- **What this task involves**: The expected result is the run of lines from the one containing "Open the All" to the end of the listing, copied exactly.

-- Opening Marker --

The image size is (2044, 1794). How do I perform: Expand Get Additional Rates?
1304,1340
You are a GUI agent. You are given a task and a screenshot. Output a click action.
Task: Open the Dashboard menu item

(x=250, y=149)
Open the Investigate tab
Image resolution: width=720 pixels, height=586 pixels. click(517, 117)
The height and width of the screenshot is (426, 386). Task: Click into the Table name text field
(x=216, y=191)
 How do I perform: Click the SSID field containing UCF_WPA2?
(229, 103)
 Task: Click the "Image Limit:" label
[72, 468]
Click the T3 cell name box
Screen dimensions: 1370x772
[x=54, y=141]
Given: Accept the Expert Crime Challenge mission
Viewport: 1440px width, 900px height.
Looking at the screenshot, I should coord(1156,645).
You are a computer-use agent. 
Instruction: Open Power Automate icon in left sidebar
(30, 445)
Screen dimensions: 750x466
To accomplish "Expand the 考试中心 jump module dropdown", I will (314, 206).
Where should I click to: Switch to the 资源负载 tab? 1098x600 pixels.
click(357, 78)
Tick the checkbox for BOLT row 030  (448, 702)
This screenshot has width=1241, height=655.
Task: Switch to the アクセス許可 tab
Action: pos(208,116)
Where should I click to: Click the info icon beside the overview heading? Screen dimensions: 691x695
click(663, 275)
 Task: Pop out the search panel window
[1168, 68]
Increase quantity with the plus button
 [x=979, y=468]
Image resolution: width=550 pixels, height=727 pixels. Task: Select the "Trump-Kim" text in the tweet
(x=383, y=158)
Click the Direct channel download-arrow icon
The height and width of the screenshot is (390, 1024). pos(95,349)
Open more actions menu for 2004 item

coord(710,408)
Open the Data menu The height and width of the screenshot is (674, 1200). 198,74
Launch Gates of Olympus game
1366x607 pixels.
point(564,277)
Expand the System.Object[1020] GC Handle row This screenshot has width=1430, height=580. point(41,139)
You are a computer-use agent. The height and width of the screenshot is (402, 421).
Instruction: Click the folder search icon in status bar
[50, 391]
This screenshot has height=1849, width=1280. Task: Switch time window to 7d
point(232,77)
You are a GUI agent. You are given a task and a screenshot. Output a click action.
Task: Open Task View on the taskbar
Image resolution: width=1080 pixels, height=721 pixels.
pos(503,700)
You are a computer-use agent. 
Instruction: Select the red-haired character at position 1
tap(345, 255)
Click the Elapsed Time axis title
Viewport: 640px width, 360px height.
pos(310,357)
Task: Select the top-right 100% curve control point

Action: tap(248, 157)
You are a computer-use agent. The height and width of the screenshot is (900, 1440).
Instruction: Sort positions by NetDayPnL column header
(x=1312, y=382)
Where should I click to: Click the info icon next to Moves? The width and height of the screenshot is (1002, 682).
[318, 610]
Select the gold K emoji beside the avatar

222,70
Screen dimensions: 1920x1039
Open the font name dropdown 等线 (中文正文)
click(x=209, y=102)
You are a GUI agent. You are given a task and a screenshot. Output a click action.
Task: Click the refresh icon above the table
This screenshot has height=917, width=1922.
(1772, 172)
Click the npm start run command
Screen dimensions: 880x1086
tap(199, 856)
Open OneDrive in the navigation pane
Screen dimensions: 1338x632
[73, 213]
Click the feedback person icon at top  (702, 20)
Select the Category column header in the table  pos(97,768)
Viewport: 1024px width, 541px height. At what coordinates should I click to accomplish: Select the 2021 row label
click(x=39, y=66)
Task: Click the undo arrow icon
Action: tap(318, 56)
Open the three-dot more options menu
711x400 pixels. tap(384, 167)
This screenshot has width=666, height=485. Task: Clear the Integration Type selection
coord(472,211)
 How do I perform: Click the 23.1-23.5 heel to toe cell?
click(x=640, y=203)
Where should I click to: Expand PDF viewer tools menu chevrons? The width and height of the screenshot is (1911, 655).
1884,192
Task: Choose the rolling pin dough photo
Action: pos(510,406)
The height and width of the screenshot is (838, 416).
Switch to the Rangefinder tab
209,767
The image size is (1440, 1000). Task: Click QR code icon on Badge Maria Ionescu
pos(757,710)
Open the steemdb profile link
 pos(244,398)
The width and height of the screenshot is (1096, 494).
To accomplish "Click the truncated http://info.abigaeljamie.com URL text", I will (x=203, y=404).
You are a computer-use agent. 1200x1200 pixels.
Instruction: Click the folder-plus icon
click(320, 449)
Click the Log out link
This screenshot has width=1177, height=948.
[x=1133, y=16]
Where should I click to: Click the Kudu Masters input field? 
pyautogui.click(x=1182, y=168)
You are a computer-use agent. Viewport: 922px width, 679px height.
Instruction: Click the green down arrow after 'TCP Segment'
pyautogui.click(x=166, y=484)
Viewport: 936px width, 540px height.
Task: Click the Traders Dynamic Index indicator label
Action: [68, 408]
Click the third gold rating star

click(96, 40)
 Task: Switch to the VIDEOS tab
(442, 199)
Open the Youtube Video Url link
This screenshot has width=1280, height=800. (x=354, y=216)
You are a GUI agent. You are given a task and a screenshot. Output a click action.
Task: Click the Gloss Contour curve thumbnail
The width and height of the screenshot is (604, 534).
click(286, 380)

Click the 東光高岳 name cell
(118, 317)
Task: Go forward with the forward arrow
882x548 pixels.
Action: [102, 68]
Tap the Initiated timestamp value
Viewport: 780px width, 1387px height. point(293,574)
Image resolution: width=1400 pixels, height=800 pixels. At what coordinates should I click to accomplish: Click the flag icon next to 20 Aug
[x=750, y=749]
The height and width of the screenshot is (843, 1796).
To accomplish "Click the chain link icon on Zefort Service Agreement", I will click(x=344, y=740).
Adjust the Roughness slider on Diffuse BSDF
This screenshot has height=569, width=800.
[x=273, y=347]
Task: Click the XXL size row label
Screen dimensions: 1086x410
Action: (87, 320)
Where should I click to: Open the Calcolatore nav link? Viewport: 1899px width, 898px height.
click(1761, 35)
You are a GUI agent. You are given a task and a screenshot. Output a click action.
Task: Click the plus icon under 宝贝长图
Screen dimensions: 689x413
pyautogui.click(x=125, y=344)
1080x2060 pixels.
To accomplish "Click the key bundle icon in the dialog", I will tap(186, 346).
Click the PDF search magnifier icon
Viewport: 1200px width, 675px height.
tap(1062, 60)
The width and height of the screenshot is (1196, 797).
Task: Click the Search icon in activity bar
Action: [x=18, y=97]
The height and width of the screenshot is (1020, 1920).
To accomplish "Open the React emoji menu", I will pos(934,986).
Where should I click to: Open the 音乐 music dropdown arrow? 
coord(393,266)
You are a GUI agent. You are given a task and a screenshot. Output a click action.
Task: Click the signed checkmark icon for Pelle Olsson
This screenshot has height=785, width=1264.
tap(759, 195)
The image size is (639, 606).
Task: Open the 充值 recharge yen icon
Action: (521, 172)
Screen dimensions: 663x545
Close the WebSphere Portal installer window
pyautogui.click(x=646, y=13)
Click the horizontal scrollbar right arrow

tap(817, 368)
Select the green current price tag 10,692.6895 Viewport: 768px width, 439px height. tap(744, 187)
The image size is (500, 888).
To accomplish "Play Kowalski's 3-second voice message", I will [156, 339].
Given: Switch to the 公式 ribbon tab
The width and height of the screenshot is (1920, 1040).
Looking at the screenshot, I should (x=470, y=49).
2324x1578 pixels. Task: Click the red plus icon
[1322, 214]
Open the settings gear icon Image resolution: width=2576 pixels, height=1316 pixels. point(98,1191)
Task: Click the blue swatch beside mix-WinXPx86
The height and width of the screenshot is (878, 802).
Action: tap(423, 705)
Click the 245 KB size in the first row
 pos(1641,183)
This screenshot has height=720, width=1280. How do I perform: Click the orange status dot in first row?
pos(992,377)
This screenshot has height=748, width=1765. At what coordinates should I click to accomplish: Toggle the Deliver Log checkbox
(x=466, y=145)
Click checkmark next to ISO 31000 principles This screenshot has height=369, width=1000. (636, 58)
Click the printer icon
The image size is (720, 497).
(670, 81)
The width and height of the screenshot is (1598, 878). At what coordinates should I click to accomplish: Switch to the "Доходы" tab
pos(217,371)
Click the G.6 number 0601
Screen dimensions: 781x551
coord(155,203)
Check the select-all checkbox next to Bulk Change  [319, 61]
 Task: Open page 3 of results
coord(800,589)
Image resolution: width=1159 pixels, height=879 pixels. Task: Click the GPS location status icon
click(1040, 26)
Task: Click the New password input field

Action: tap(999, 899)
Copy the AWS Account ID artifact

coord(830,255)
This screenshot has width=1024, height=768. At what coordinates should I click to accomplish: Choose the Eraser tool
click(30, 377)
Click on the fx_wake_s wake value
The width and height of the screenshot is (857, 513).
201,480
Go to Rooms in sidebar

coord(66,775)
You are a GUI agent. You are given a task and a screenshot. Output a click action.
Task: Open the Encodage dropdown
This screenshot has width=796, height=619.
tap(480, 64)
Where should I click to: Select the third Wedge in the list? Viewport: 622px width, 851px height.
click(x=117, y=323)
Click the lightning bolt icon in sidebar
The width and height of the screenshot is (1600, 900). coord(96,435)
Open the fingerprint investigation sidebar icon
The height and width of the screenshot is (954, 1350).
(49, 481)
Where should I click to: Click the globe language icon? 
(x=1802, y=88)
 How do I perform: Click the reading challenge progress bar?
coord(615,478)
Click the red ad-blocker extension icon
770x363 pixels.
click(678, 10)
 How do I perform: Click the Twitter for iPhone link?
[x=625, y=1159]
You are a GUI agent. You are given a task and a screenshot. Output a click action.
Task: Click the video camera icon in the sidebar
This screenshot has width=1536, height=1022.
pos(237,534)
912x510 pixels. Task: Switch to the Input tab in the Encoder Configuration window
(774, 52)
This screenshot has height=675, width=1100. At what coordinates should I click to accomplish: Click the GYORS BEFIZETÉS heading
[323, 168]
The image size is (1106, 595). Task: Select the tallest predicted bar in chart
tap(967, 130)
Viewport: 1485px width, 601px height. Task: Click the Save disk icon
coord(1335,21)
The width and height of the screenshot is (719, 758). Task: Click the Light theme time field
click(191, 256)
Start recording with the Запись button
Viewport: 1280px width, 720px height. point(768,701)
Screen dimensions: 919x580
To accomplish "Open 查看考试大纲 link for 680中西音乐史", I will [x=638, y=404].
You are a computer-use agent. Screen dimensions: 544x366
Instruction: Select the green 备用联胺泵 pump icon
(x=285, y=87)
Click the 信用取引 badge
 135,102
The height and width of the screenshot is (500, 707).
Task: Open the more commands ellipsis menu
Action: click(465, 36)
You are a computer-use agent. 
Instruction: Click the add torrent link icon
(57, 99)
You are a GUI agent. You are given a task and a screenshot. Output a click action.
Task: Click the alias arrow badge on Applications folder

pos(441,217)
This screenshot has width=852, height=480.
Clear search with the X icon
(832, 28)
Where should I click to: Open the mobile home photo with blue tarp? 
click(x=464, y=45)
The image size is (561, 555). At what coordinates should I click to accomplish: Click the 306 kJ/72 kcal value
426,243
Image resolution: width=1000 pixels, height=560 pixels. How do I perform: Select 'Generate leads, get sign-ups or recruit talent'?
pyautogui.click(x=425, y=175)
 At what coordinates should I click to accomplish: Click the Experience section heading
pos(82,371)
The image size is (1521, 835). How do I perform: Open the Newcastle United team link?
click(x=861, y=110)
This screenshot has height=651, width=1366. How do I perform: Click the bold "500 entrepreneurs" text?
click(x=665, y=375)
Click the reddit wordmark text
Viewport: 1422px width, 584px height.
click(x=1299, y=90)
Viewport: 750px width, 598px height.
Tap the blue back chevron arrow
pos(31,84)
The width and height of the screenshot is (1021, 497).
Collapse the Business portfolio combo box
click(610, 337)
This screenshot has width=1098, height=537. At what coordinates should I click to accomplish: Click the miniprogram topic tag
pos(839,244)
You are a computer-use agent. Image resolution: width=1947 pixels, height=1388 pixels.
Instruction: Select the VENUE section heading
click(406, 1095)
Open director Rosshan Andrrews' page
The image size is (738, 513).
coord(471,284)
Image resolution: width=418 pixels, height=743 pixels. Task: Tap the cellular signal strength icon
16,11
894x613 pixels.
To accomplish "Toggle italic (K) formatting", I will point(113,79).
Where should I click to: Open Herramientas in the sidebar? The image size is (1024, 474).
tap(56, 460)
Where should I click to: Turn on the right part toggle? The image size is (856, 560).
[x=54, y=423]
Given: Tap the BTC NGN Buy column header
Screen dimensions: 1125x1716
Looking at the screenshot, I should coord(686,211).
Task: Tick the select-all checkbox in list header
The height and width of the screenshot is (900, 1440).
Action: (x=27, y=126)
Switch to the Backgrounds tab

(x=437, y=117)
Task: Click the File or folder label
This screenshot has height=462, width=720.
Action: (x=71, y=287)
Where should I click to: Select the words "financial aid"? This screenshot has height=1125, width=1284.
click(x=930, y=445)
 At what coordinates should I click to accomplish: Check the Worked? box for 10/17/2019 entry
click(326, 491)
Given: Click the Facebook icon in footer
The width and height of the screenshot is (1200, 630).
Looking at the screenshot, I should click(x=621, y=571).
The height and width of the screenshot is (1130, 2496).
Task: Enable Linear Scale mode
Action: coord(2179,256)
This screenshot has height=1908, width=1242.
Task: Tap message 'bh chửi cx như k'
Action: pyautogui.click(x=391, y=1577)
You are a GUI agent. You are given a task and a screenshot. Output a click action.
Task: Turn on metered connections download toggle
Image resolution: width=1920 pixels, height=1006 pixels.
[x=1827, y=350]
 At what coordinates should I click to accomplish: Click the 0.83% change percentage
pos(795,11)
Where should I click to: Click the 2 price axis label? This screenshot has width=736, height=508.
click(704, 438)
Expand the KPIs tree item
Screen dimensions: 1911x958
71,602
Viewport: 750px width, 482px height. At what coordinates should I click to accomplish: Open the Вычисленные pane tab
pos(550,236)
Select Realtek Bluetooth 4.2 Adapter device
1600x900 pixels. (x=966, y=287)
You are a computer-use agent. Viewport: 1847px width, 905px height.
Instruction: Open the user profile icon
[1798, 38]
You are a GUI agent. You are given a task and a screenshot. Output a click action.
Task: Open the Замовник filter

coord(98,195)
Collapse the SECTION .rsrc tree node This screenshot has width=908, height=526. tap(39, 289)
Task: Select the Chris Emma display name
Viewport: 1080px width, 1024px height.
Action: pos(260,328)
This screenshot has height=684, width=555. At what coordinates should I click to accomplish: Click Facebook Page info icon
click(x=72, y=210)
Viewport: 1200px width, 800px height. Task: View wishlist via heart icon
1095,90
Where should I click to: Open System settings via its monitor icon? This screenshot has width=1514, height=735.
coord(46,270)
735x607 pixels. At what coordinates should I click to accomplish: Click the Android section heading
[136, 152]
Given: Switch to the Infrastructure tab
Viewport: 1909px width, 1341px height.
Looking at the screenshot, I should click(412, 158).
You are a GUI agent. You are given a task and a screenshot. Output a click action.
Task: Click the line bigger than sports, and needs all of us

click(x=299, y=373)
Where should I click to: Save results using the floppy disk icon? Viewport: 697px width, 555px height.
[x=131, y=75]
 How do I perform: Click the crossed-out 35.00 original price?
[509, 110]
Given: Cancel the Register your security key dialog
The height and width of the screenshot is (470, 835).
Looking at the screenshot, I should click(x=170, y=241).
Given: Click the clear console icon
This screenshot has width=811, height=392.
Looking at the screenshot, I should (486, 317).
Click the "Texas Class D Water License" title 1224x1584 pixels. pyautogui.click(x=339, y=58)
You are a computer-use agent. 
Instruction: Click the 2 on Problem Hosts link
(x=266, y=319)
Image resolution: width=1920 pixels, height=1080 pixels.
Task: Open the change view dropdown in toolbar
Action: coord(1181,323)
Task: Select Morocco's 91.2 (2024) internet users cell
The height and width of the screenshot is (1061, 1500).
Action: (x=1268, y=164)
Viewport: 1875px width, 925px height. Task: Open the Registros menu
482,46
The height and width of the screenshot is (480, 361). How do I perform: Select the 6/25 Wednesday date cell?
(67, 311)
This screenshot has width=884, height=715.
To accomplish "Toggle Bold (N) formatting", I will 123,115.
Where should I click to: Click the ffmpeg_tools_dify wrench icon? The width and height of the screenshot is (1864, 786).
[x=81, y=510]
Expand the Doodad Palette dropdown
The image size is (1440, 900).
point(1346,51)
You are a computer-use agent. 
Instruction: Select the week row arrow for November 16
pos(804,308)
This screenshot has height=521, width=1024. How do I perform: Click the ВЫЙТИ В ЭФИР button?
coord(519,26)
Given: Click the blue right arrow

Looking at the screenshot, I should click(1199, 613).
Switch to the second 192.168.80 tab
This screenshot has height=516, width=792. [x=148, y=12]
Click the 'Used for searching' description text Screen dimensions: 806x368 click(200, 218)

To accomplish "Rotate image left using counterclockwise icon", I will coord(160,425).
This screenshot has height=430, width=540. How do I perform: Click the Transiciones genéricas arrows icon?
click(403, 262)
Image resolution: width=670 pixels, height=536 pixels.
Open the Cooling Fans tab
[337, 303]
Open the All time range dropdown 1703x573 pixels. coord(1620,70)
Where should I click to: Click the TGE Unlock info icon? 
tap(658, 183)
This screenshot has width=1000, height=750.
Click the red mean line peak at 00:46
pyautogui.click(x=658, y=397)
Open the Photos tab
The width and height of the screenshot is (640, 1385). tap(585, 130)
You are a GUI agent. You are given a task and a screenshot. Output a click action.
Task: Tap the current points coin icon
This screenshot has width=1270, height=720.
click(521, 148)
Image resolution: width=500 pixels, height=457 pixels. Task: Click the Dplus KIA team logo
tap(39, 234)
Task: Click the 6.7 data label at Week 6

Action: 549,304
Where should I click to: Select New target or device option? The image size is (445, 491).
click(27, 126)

-- Closing Marker --

- **Output for this exercise**:
Open the All time range dropdown 1703x573 pixels. coord(1620,70)
Where should I click to: Click the TGE Unlock info icon? 
tap(658, 183)
This screenshot has width=1000, height=750.
Click the red mean line peak at 00:46
pyautogui.click(x=658, y=397)
Open the Photos tab
The width and height of the screenshot is (640, 1385). tap(585, 130)
You are a GUI agent. You are given a task and a screenshot. Output a click action.
Task: Tap the current points coin icon
This screenshot has width=1270, height=720.
click(521, 148)
Image resolution: width=500 pixels, height=457 pixels. Task: Click the Dplus KIA team logo
tap(39, 234)
Task: Click the 6.7 data label at Week 6

Action: 549,304
Where should I click to: Select New target or device option? The image size is (445, 491).
click(27, 126)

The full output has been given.